GSAPP SMORGASBORD

Neural Networks

by William Martin

Neural Networks

One of the most significant breakthroughs in ML came with the invention of "neural networks" and their various types. Not only that, neural networks form the basis for almost every modern AI model, including large language models based on the transformer architecture.

Neural networks (NNs)
Deep neural networks
Convolutional neural networks (CNNs)
Recombinant neural networks (RNNs)

Loosely inspired by the structure of animal brains, neural networks are graph-like compute architectures comprised of "nodes," which are modeled after an simplistic abstraction of how natural neurons behave.

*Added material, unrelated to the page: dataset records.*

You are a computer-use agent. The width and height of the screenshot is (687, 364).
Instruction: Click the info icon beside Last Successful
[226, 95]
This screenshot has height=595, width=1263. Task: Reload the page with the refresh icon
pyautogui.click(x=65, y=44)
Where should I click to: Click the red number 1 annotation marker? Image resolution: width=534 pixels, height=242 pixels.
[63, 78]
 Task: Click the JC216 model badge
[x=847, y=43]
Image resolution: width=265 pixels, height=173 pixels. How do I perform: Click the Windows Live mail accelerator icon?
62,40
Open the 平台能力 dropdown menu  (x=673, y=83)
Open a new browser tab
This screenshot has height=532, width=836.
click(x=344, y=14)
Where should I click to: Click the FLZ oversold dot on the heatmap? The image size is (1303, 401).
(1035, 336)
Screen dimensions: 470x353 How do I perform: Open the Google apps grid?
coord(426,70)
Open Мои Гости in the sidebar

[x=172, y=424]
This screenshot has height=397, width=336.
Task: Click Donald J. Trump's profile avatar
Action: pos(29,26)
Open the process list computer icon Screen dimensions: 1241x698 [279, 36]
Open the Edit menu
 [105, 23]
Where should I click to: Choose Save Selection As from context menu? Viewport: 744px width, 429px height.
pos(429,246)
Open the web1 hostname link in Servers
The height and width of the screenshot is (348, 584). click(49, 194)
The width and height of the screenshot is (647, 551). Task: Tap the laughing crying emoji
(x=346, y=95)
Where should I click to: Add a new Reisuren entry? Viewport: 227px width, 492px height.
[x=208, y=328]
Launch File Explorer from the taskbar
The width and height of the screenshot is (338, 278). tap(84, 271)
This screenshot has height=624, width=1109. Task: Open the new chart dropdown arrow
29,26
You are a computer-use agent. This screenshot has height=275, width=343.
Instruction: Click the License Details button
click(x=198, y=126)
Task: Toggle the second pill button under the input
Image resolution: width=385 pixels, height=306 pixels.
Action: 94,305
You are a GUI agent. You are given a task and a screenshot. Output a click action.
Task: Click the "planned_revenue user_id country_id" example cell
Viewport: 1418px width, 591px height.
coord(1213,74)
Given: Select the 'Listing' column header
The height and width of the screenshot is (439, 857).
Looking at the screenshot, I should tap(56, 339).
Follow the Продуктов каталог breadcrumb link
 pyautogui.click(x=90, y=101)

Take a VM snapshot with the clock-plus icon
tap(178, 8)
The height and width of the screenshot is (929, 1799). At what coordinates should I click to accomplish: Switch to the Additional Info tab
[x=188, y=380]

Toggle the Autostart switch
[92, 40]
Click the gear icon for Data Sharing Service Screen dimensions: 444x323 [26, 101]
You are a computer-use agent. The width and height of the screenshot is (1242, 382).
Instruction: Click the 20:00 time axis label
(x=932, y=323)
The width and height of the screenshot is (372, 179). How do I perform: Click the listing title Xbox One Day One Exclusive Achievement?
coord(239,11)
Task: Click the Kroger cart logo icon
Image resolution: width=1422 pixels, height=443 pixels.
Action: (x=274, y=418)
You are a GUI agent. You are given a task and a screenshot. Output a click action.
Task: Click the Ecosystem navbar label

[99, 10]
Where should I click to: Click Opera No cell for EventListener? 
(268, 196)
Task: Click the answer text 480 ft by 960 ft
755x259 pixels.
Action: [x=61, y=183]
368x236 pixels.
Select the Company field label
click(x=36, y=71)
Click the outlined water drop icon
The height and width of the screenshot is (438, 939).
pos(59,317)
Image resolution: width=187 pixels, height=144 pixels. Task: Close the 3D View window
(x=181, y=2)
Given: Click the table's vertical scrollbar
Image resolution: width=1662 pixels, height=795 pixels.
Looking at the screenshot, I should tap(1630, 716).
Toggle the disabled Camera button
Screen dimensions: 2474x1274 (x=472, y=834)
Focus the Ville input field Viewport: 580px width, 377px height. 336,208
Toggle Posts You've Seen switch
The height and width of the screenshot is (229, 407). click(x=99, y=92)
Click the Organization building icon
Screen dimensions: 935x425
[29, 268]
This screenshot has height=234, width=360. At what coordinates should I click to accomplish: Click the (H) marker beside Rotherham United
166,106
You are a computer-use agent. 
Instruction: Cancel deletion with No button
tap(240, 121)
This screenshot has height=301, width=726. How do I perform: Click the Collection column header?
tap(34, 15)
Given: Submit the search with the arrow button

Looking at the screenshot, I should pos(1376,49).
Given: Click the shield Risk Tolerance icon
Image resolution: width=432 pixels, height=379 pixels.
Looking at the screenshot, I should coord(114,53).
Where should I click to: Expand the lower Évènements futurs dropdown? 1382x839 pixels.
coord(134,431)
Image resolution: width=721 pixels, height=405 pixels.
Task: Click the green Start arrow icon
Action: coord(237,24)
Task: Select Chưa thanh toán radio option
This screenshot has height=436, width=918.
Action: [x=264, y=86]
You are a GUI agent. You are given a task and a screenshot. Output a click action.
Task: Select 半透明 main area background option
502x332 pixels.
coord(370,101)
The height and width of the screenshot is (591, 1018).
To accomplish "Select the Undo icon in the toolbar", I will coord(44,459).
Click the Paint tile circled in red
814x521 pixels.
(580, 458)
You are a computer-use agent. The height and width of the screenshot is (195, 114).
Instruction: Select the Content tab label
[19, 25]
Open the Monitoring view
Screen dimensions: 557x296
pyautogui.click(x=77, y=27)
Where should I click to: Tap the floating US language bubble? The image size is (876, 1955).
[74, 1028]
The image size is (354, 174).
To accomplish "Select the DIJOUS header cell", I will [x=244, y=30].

The essential part of the neuron model is the behavior that "triggers" (or "fires") the neuron, which sends a signal to the downstream neurons to which it connects, upon certain threshold conditions.

Like in brains, in artificial neural networks, the outputs of one neuron (node) connect to the inputs of another. Each node is essentially a linear equation, containing a set of parameters alongside an "activation function" that determines whether the neuron should "fire" or not (which mathematically means attenuating or lessening the output value of a given node).

Most important, these activation functions enable neural networks to be structured in "layers," a fact that gives them extraordinary abilities to embody complexity.

Diagrams like these show the canonical structure of neural networks and their composite layers. Each circle is a "node," which typically represents a linear equation, with a set of its own "parameters" that act on its inputs. The arrows represent values provided from one node to another.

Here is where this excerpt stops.